═════ Tekstfragment ═════
Die nacht werden we Maneblussers... 27 januari 1687

met categorie:  

(foto: Jan Smets)

Weet je nog wel: daar in de Mechelse Hemel?   .... http://www.mechelenblogt.be/2012/01/mechelse-hemel

Ze kwamen niet meer bij van het lachen: Michielken, zatten Dokus en Schieve Smoel.  Ze hadden dan ook Sinte-Pieter, de opperste concièrge van de Hemelse Doening weer flink voor schut gezet.  Want dat hadden ze.  Na hun leutige avontuur in de gezellige spelonken van het Vagevuur waar de Duvel voor één keer de Gouden Carolus wist te vervangen, en de vrouwen niet alleen rondborstig, maar ook warmbloedig zijn, waren ze terug gestrompeld langs de met Goede Voornemens Geplaveide Paden (ik heb je hierover al bericht...), naar de Grote Hemelpoort...
═════
### Opdrachten
1. Waarom kwamen de drie figuren in het verhaal over de Maneblussers niet meer bij van het lachen? Leg dat uit in één tot drie zinnen.
2. Beantwoord de volgende vragen over het verhaal over de Maneblussers:
(a) Welke datum staat er in de titel?
(b) Hoe heten de drie figuren die niet meer bijkwamen van het lachen?
(c) Langs welke paden strompelden ze terug naar de Grote Hemelpoort?
3. Schrijf het verhaal over de Maneblussers verder vanaf het punt waar het ophoudt.
═════ Gegeven informatie ═════
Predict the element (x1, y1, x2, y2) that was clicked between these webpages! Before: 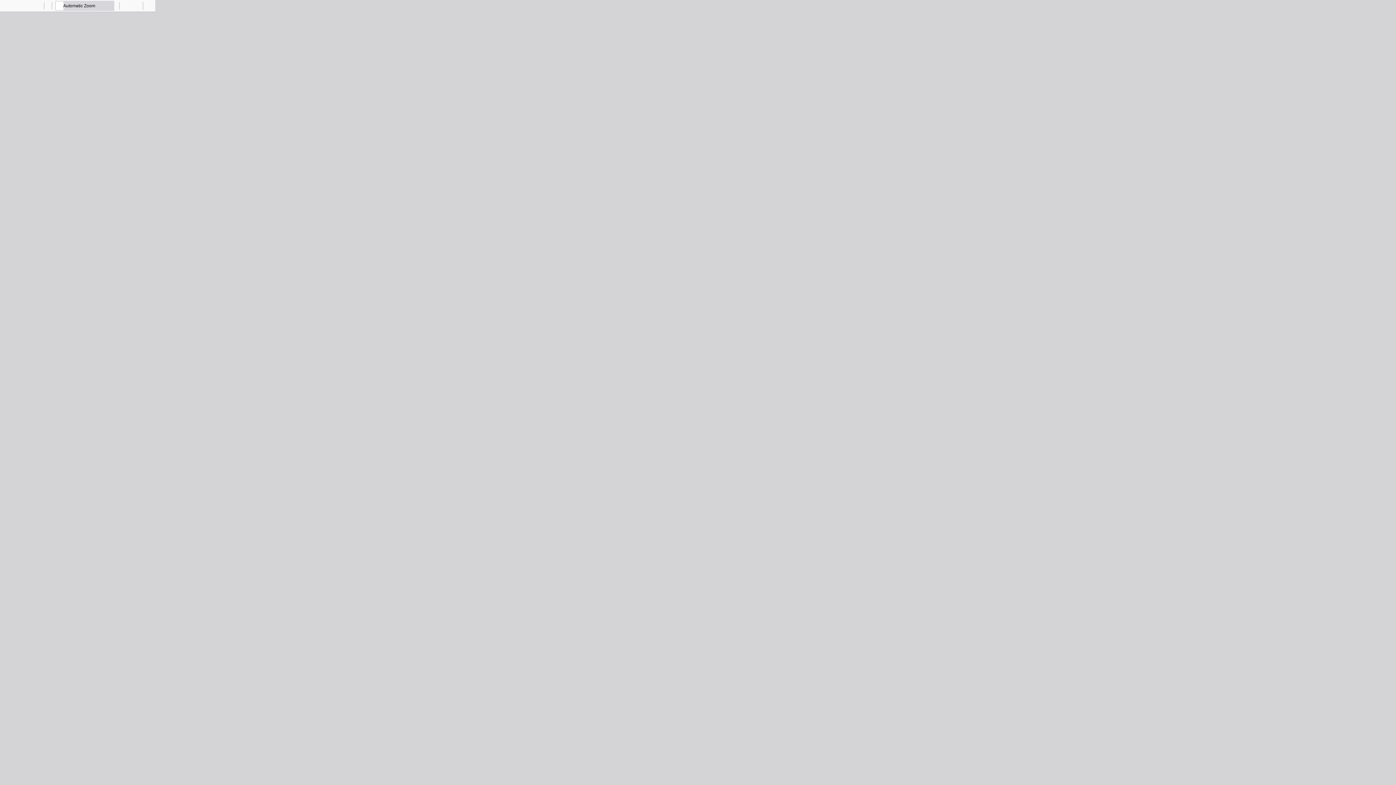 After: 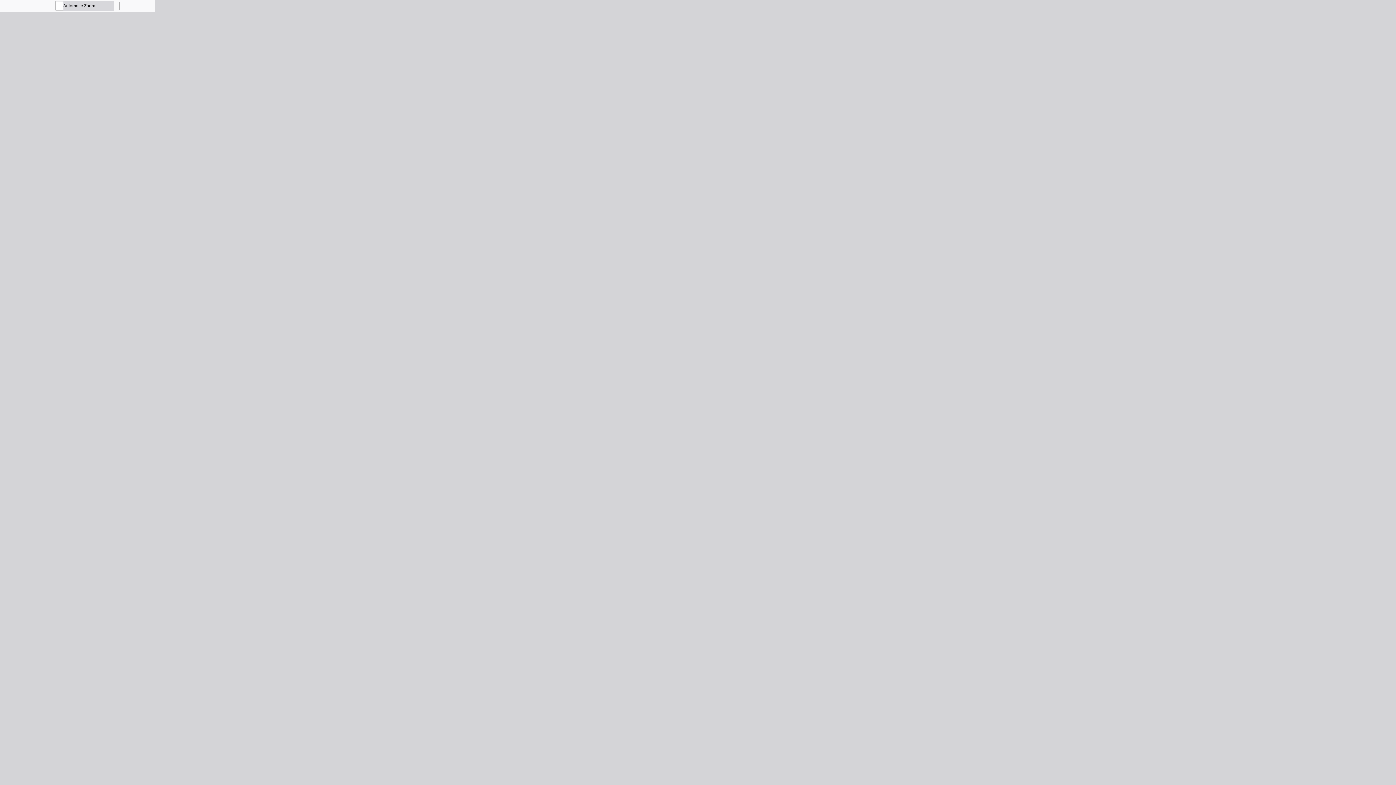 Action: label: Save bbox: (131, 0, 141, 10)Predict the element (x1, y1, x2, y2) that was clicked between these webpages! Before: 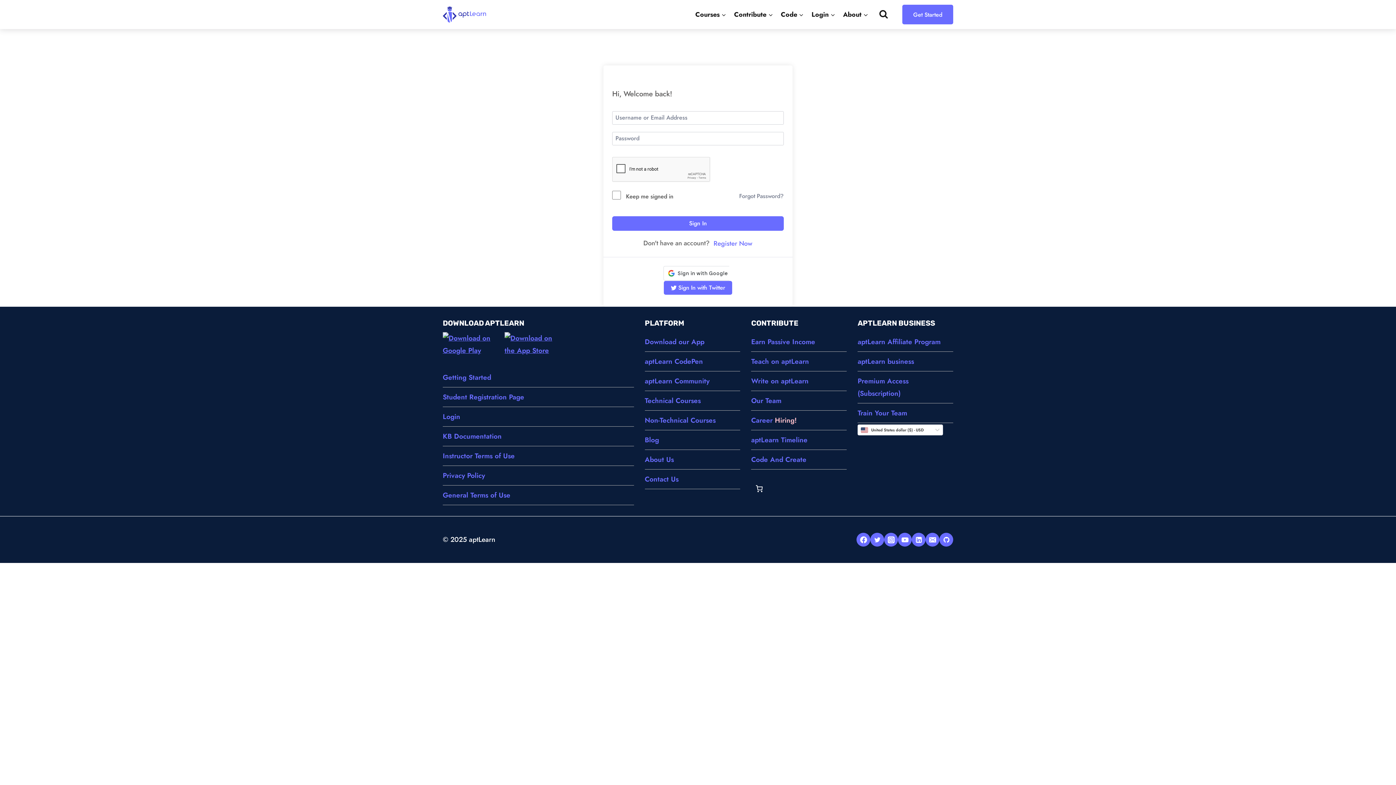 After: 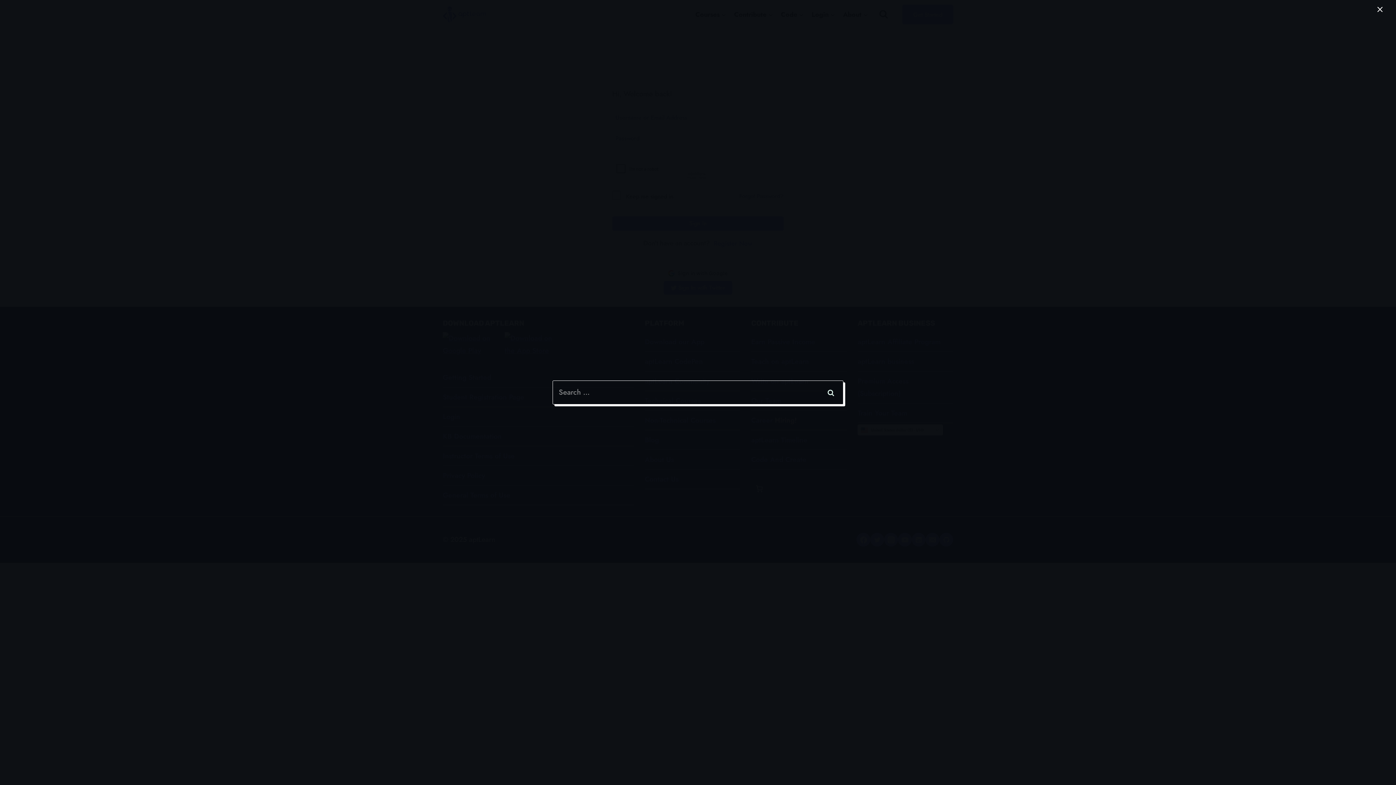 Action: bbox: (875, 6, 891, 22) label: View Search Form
═════
### Uitwerkingen
1. Ze lagen dubbel omdat ze Sinte-Pieter, de opperste concièrge van de Hemelse Doening, weer flink voor schut hadden gezet.

2.
(a) 27 januari 1687.
(b) Michielken, zatten Dokus en Schieve Smoel.
(c) Langs de met Goede Voornemens Geplaveide Paden.

3.
 

Petrus was er niet graag bij - Wat wil je? - en had de laatkomers - die Mechelaars met hun dwaze zijsprongetjes - met slaapogen, binnengelaten.  Hij deed dat schoorvoetend, maar hij wist ook dat hij geen andere keuze had.  De Grote Baas had een boon voor de Mechelaars, en Vaders wil was wet.  God kneep steeds een oog toe voor de strapatsen van de ex-bewoners van de Dijlekant.  Hij mocht ze wel - want God had immers ook een menselijke kant.  God dekte hun escapades met de mantel der Liefde toe.  Zo was God Almachtig.  En Sinte-Pieter verbeet zijn ergernis en probeerde zich weer te ruste te leggen.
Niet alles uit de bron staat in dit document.